[Start Source document]

I appreciate the fact that Google is investing in infrastructure to make the Go ecosystem robust, I really do.
Having said that I encourage everyone to do a simple experiment.
Check out your code into some random directory. Copy the directory to a USB drive and walk it over to an air gapped machine (no wi-fi, no ethernet, clean dev environment installed). Copy the directory to the box, make some small code change and try to build your binary.
If your build fails you're doing it wrong.
In real life one of the following will happen:
- Your network connection to the Internet will be down
- Your network connection to the corporate network will be down
- The services you depend on (Github, Google proxy, Docker hub) will be down
- The services you depend on will throttle you
- The services you depend on will serve you wrong or corrupt data
- The services you depend on will be offline for maintenance
- The certificates on the service you depend on were not renewed in time
- The account you use on services you depend on will be inexplicably suspended
Murphy's law being what it is, some or all of the above will happen when your SaaS is on fire, your customers are screaming, and you're trying to roll out a fix. Meanwhile your company is losing approximately your personal lifetime earnings in revenue every half an hour.
Vendor. Everything. Always.
(and have backups, lots of backups)
 Based on highly educational career experience
Your first point is particularly laughable. If your network connection to the internet is down and you're a SaaS provider, you're probably going to need to fix that before you can roll out a fix to your hosted software.

[End Source document]

> [Written request]:
According to the forum thread, what should the checked-out directory be copied onto before it is carried to the air-gapped machine? Nothing in the listing is needed here.

[Start Dataset records]

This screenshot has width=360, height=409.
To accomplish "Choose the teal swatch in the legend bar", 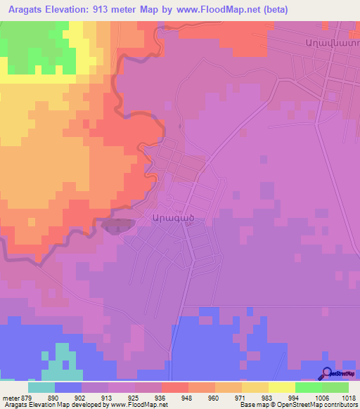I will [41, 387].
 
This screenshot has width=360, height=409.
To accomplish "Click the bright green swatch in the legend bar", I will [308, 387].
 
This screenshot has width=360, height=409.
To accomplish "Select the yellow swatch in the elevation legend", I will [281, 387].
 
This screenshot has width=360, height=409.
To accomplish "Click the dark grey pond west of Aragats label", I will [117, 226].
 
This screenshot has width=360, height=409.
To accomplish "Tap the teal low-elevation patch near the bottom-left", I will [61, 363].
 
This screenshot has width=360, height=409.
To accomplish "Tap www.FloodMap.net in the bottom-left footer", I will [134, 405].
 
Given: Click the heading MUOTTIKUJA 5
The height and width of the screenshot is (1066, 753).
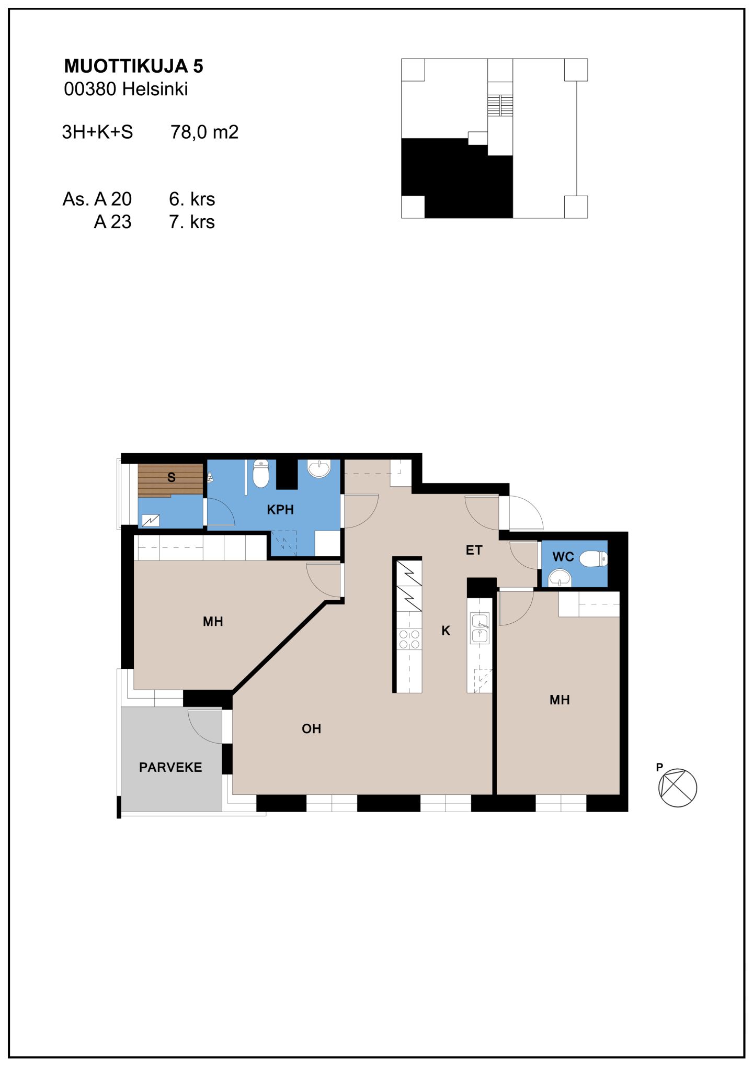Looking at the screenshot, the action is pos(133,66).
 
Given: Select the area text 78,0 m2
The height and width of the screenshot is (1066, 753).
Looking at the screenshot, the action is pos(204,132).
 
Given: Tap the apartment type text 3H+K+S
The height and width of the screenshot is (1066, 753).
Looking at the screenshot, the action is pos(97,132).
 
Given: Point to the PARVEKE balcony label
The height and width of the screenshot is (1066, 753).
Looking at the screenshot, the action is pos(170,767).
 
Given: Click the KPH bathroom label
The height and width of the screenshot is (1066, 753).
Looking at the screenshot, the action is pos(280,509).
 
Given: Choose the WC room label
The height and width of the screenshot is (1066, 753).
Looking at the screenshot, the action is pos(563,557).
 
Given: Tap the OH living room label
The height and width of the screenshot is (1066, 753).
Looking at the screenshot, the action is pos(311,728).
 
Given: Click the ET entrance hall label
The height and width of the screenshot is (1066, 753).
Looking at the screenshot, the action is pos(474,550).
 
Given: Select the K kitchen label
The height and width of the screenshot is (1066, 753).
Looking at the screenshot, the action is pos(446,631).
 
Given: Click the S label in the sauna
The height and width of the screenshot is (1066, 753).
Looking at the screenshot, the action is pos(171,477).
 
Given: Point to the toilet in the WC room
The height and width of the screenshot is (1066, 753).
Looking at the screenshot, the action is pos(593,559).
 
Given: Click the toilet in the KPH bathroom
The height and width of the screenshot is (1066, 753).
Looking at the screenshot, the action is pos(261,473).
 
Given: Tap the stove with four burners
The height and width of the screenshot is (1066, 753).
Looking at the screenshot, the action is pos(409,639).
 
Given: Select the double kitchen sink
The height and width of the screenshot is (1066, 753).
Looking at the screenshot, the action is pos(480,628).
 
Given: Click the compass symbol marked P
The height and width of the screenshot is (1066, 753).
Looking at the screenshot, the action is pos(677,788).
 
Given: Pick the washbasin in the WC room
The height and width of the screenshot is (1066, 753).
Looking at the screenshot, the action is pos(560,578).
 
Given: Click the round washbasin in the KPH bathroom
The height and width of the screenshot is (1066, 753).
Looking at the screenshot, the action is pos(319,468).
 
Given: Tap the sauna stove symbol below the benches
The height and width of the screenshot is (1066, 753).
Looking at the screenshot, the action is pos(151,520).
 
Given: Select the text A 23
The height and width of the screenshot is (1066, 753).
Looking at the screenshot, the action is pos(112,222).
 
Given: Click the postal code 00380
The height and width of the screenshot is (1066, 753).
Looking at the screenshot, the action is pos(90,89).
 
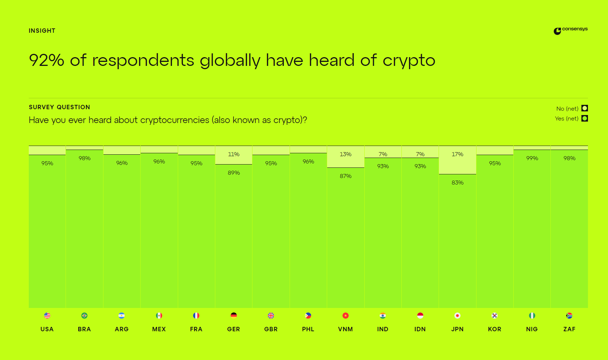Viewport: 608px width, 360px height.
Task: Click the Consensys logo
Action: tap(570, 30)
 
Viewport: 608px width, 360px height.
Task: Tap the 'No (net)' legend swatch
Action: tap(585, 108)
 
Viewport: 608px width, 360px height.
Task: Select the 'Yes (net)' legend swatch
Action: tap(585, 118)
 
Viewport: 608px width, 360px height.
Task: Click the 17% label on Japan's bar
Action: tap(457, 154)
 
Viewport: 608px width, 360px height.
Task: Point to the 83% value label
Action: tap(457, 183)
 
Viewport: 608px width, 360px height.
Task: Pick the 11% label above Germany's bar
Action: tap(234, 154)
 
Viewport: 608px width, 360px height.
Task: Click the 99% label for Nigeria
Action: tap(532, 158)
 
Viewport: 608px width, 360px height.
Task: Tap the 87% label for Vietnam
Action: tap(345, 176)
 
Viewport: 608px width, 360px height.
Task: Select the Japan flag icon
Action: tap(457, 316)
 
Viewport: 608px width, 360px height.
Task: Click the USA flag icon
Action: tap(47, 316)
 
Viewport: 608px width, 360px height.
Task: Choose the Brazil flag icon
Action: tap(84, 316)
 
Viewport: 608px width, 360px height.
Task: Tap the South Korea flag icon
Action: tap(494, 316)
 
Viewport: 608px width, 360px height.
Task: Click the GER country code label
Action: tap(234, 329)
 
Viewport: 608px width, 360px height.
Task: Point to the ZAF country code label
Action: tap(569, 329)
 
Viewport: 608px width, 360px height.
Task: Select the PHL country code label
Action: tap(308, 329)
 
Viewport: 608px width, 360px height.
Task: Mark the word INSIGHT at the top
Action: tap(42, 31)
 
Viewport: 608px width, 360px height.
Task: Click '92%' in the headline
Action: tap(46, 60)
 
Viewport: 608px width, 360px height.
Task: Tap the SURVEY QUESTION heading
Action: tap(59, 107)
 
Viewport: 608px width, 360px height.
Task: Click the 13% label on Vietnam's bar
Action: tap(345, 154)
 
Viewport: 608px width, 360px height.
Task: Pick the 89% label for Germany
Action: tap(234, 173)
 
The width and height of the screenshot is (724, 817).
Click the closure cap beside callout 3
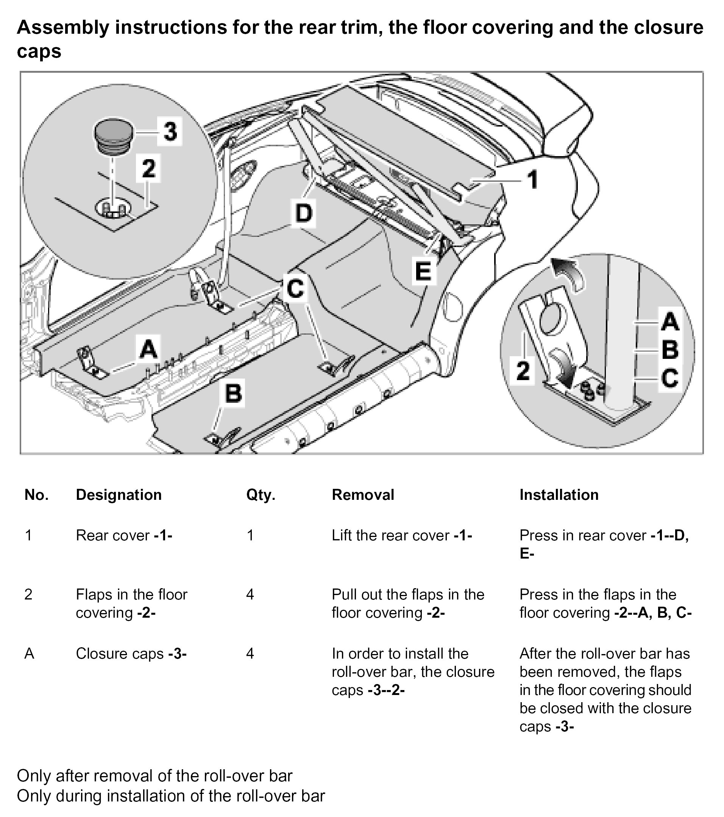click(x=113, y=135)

[End Dataset records]
[Start Dataset records]

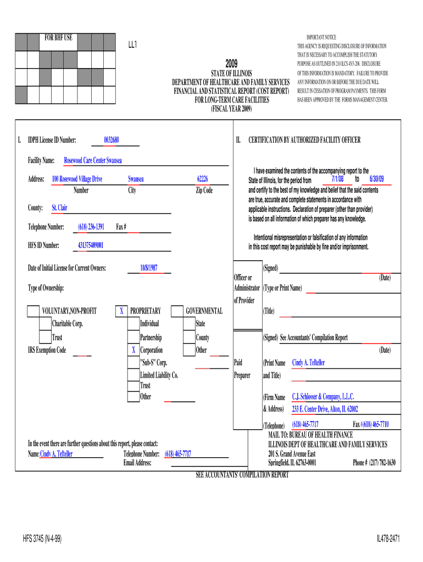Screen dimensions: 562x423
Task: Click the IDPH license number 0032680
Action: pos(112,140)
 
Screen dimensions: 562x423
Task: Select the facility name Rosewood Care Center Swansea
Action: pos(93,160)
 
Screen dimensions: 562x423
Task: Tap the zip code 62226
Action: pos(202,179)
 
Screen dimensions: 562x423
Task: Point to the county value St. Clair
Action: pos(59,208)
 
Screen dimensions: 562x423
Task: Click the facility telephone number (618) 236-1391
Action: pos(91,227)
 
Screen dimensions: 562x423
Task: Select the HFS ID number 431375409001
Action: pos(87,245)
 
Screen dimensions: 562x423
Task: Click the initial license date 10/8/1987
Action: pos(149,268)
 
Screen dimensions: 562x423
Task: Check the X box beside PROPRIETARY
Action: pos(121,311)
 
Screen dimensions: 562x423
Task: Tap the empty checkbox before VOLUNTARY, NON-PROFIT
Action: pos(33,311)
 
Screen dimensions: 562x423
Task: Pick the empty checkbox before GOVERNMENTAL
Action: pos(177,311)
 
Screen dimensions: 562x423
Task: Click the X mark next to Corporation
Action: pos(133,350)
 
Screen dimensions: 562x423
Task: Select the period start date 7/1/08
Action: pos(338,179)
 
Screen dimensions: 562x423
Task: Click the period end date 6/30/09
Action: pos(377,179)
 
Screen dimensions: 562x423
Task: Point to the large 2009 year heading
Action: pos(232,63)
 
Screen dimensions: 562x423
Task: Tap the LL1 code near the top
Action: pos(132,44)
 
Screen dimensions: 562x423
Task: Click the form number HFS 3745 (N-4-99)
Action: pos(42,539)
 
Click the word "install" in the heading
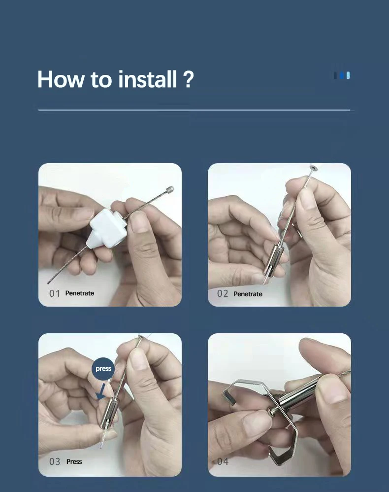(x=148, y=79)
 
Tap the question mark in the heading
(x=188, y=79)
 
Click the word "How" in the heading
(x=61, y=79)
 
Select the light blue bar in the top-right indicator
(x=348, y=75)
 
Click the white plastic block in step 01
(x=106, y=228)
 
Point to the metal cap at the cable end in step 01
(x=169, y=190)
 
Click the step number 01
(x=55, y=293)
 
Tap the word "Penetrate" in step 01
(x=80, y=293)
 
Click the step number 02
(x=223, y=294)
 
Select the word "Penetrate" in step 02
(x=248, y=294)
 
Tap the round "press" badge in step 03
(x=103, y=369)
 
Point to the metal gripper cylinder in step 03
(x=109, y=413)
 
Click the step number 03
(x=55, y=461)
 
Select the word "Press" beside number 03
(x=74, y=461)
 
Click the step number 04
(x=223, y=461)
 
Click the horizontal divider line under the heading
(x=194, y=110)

[End Dataset records]
[Start Dataset records]

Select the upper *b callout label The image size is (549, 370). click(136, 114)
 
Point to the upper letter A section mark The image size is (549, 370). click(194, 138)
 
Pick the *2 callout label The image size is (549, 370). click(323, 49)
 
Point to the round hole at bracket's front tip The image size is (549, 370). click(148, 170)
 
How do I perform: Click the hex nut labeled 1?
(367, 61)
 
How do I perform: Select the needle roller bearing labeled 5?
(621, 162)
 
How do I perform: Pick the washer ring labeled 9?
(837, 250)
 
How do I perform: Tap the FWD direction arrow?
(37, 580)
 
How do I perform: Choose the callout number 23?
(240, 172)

[End Dataset records]

> [Completed exercise]:
A USB drive.